His droopy, bulldog-like face rarely shifts into a smile. The ragged look perpetually plastered from ear to ear makes him look an ancient 24. On the court it’s more than a game, more than a business, more than a career. For Shawne Williams, the NBA is an emotional outlet, and two years ago he hit a rock bottom most would never come back from. After Indiana selected him 17th overall in the 2006 draft (ahead of Rajon Rondo, Paul Millsap, Kyle Lowry, and Shannon Brown), Williams, for all intensive purposes, kicked himself out of the league. Arrests mounted—first for holding marijuana, then for selling a codeine substance to which he plead guilty to a misdemeanor drug possession—and the charges piled one on top of another. The Shawne Williams book was looking less like the biography of a hopeful professional basketball player and more like a sad warning manual.
This post isn’t written to make Shawne Williams look like an angel because he’s far from it. By his own admittance, the people he hung around in his hometown of Memphis, and the decisions he made, were inexcusable. If it weren’t for an extended hand by Larry Brown—on a probable favor from Williams’ college coach, John Calipari—to try out at Charlotte’s free-agent mini cap in 2010, Shawne Williams would be a flameout. A cautionary tale. (As far as Memphis goes, he’d be a bizarro Michael Oher.) The invitation was accepted though, and Williams made Charlotte’s summer league team. The rest is borderline fairy tale history thanks to several opportunities that came knocking on Williams’ door.
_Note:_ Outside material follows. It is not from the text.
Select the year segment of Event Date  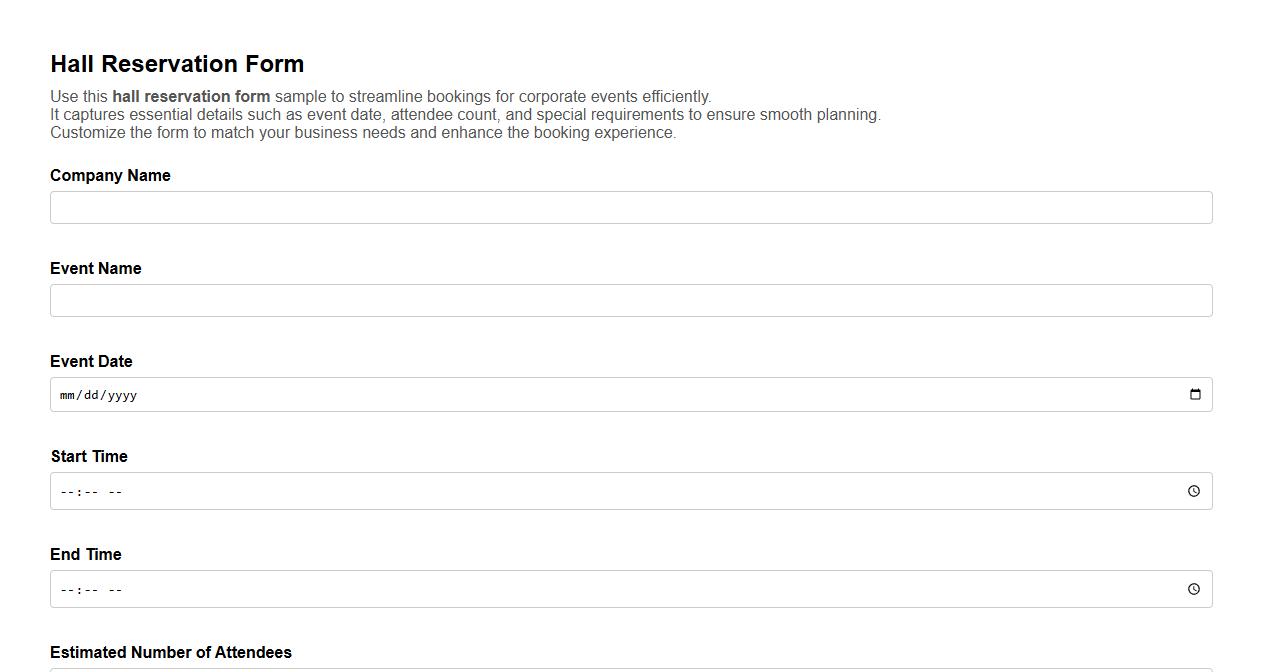[122, 395]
In 2010, two teams invited Williams to their training camp: Charlotte and New York. Instead of rationalizing a momentous decision like this one by weighing the two rosters and figuring which one gave him a better chance at re-entering the league, Williams went with New York, instantly. His decision, as told in an interview with Dime Magazine, came down to a tender connection.
“This (Madison Square Garden) is the last place my brother got to see me play before he passed; that was years back at the preseason NIT,” Williams said.
It was a fateful choice predicated on a sentimental feeling, and it’s been one that both the Knicks and Williams have viewed as beneficial. On most scouting reports, Shawne Williams is listed as a small forward, which makes sense. He’s 6’9”, athletic, and has serious range on his jumper. Due to a desperate need for front court help earlier in the season, New York played him at center, which doesn’t make sense. Williams was thoroughly abused by guys two-three inches taller and 20-40 pounds heavier (including Dwight Howard), but he never showed any displeasure, fear, or withdrawal. When the ball came to him on offense and he was open either in the corner, on the wing, or dead straight in front of the key, Williams would pull the trigger on what at the moment is the league’s third most accurate (44.7%) three-pointer. He stretched, and continues to stretch, those opposing defenses that looked to punish him on the other end.
For an offense depending on a couple one on one scorers, shooters like Williams are vital. Taking a look at Miami, a team with similar personnel, part of the reason why the Heat have performed so poorly in tight situations is their lack of dependable shooting outside of LeBron and Dwyane Wade. Mike Miller is either still feeling the after effects of his thumb injury, or just can’t handle the vice grip that is media attention. In the 25 wins he’s participated in this season Williams is shooting a ridiculous 49% from deep. In the 22 losses? 40%.
Any article with Shawne Williams as the central focus can’t paint him as a one dimensional feel good story. He’s had his fair share of on court outbursts and on the national stage is most recognized for throwing punches at the jaw of Marvin Williams. There’s certainly an immaturity about him still, one that he needs to do a better job of tempering. He’s the type of player who you want as a teammate and despise as an opponent. No in between exists. But since he’s on our side, his fearlessness certainly helps. He’s making less than $900,000 this season, pitting him alongside the likes of DeAndre Jordan as one of the league’s better bargains and making him due for a more appropriate deal this off-season. Whether New York can afford a player as versatile as Williams once he hits the open market is a question mark, but regardless, it’s looking like Shawne Williams finally has his life on the right track. It’s been good news for the Knicks, but more importantly, it’s been great for Shawne Williams.